▶ **INSTRUCTIONS TO FOLLOW**: Copy out each line of the data below in which the string "agent" appears.

Collected data entries
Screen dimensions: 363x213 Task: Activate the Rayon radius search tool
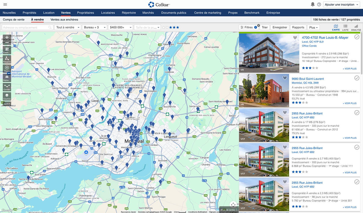[7, 68]
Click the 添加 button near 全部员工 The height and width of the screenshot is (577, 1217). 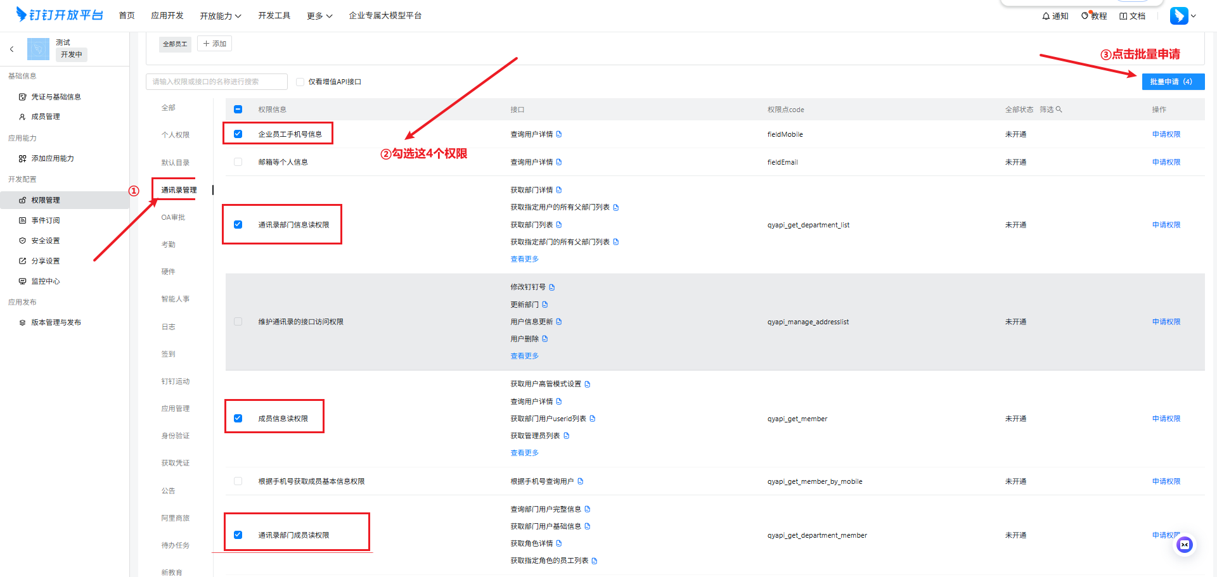pos(215,44)
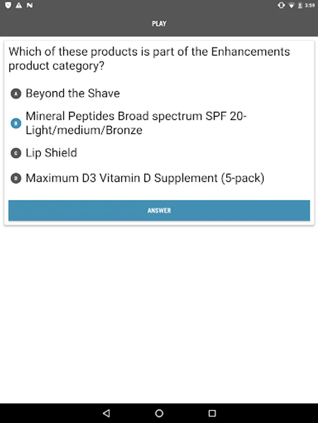
Task: Tap the 'Maximum D3 Vitamin D Supplement' text
Action: pyautogui.click(x=145, y=179)
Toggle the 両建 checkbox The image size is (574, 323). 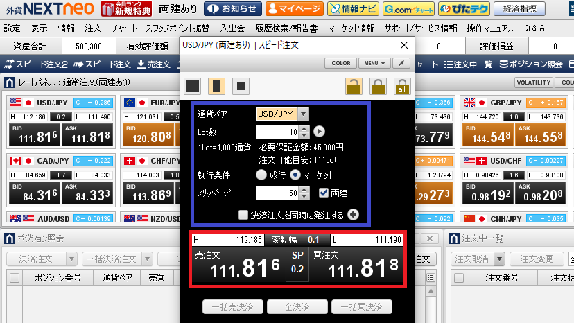point(324,193)
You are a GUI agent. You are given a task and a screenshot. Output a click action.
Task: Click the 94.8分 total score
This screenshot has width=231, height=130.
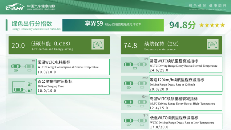coord(182,25)
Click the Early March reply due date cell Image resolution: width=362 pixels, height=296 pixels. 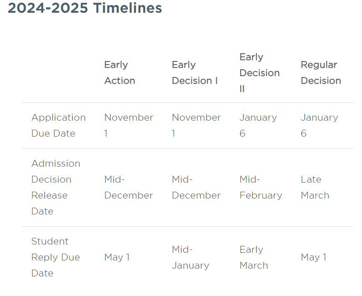point(254,257)
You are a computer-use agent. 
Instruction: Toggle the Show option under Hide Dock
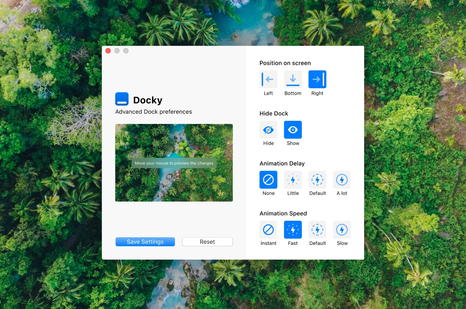pos(293,130)
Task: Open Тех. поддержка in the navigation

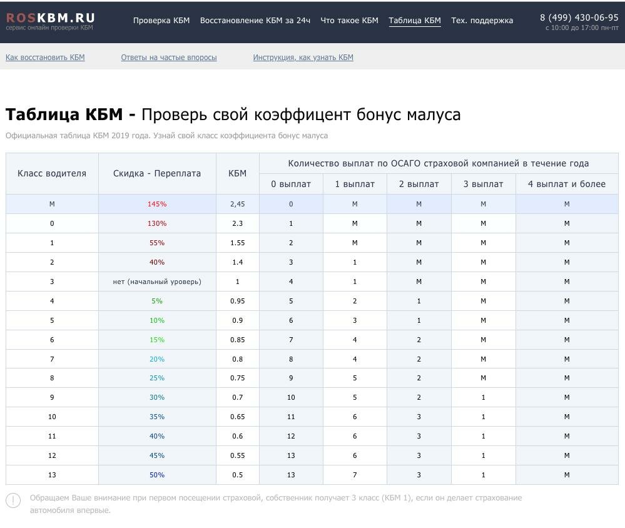Action: click(482, 21)
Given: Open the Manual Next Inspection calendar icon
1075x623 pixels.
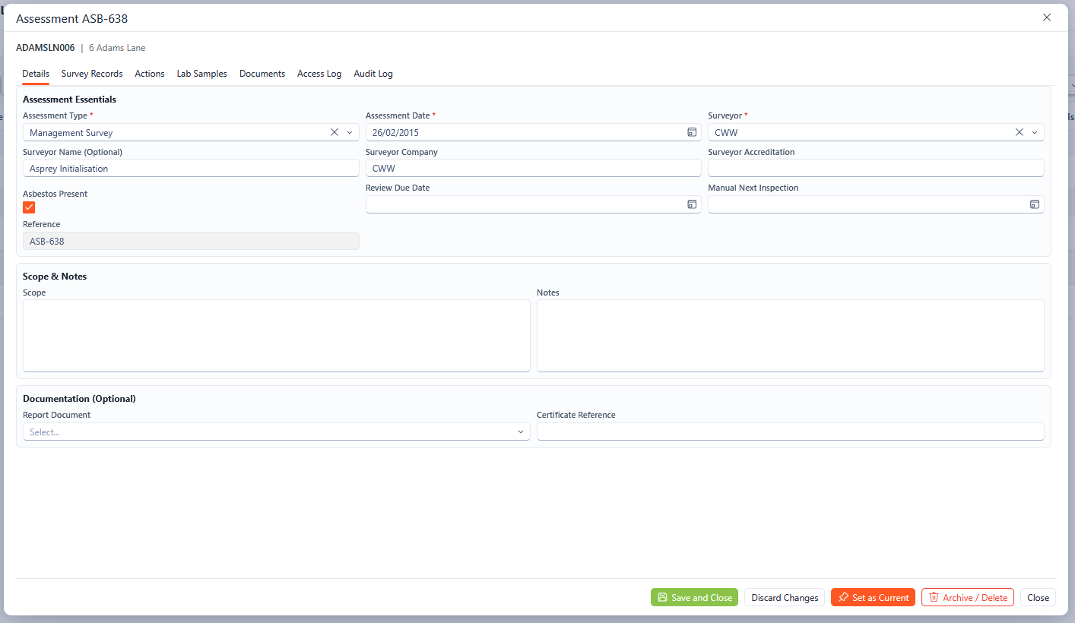Looking at the screenshot, I should (1034, 204).
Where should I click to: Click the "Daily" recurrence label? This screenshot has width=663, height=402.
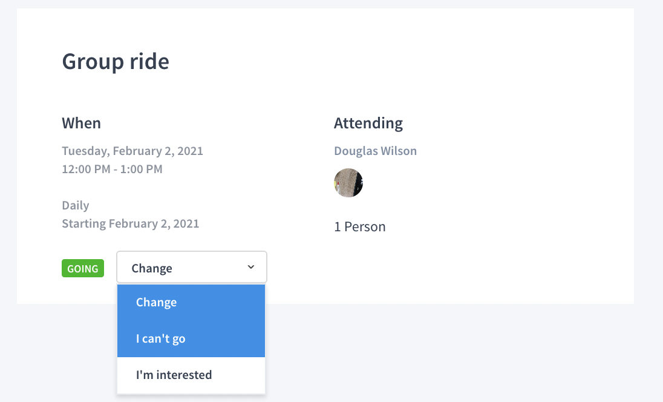pos(76,206)
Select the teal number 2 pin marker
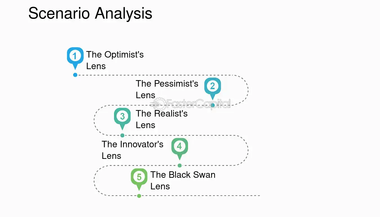Screen dimensions: 380x217 tap(213, 88)
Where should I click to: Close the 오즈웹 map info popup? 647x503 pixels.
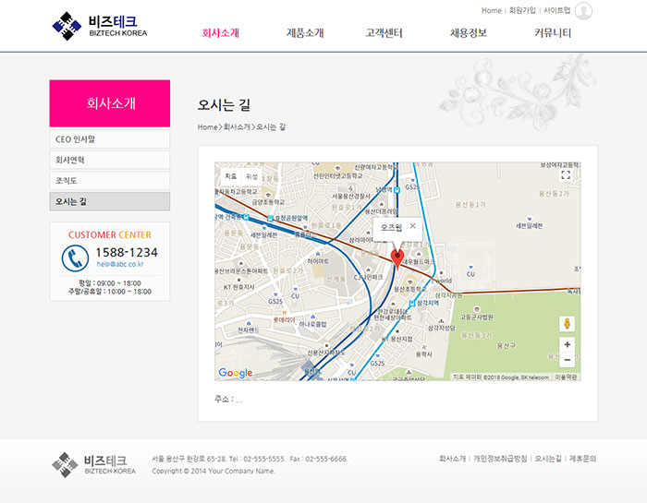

▶ **OUTPUT BELOW**:
You are a GUI agent. You are given a task and a screenshot. Output a click action.
You are a computer-use agent. 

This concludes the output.